Thursday, November 29, 2012

Pull List Review: Prophet #31

When Prophet began almost a year ago, Brandon Graham took his sweet time building up the central story piece by piece. It was a strong series right away, but an intentionally slow-burning one, with many issues designed to introduce a single character or concept. Last issue, all of that gradual set-up hit a major peak, and Old Man John Prophet finally had his full team assembled to battle the Earth Empire. That brings us to Prophet #31, which seems to be starting a new cycle of steadily planting seeds so that they can blossom into delicious fruits of story down the line. It's an excellent issue, but one which I liked as much because of what it promises for the future as for what it actually contained in its pages.
     Old Man Prophet wants to form an alliance with the as-of-yet-unseen Woman Army, so he arranges to have a meeting with them, and he and his companions arrive at the location of said meeting and spend some time there preparing themselves. We see Prophet talk with Troll, an old friend of his, who warns him of terrible things to come, which noticeably worries him. But before he can even fully react, he and Diehard discover an open Earth Empire pod, and their new priority becomes finding and killing the Prophet clone who emerged from it. This leads to the first direct conflict between Old Man Prophet's group and the Earth Empire, which our heroes win almost instantly. Not the most exciting of fight scenes, but what it lacks in action it makes up for in brutality and visual appeal.

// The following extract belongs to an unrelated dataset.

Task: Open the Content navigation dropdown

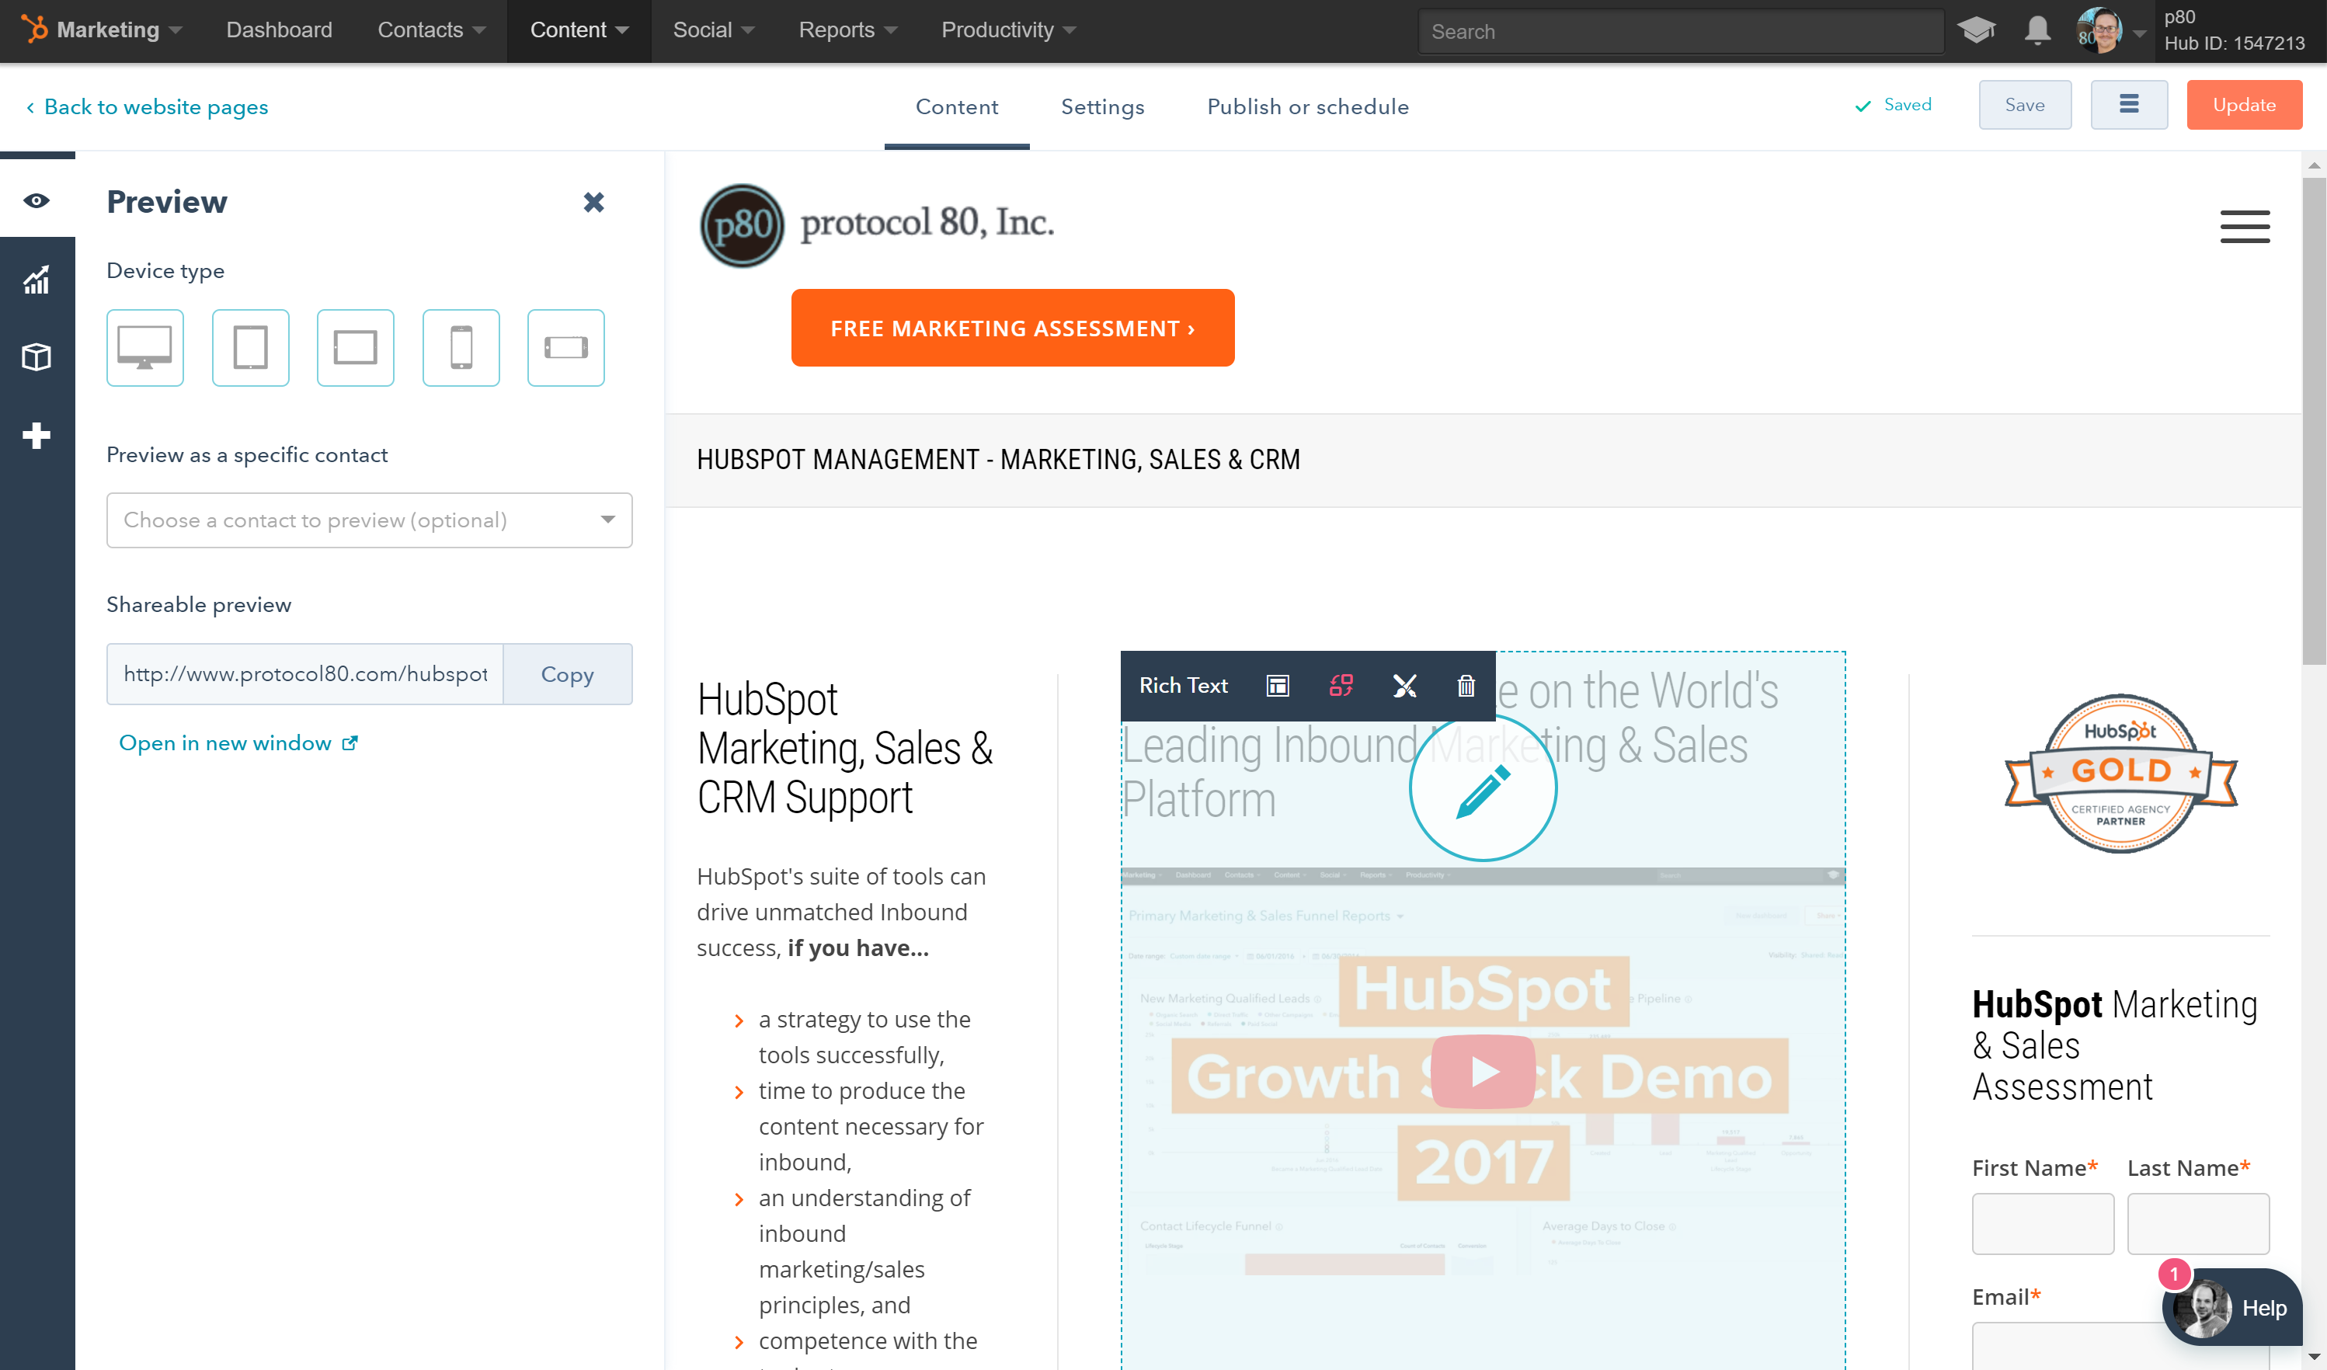Action: (x=579, y=30)
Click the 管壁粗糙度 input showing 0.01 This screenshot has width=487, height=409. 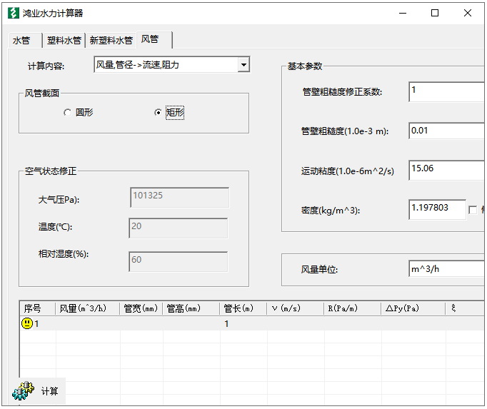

     Visual appeal is the name of the game when it comes to Prophet anyway, and Giannis Milonogiannis is my personal favorite of the book's rotating team of artists. There is a breathtaking two-page spread right at the start of this issue of two giants floating in space, one of whom is dismembered (and has had his body parts colonized) and the other is curled up in a ball, presumably sleeping. I could not stop looking at those pages, even returning to them while reading the rest of the issue to get another fix. And there's more like that. The fight scene, as I said, is exquisite, all harsh reds and stark whites. Lots of really powerful coloring throughout, actually. Then there's squat, faceless Jaxson strolling around in a hooded robe, which made me do a bit of a double take and subsequently laugh out loud. But my favorite single image has got to be when Diehard looks longingly at Rein-East and we see her distorted reflection in his face. It's a heartbreaking panel, and of all the seeds for future stories planted in this issue, this is the one for which I am most excited.
     Old Man Prophet's strange, sad connection to Rein-East is another piece of groundwork laid out here that I imagine will be significant later on, but really the biggest thing is waiting to see what goes down with the Woman Army. Who they are, what they can potentially offer the cause, and what they'll actually do are all intriguing questions. I'm also crossing my fingers that this isn't the last we've seen of Troll, a wonderfully enigmatic and strangely-spoken creature who I'm betting will have a sizable role to play before all is said and done. So there's a whole lot to look forward to, as well as plenty to enjoy in the present.
     There is no more reliable a comicbook on the shelves today than Prophet, and issue #31, while not explosive or active as some, is a damn fine example of what this title can do. Brandon Graham obviously has a carefully-thought-out plan in place, and every issue adds a brick or two and excites me for whatever will follow. This time even more so than usual.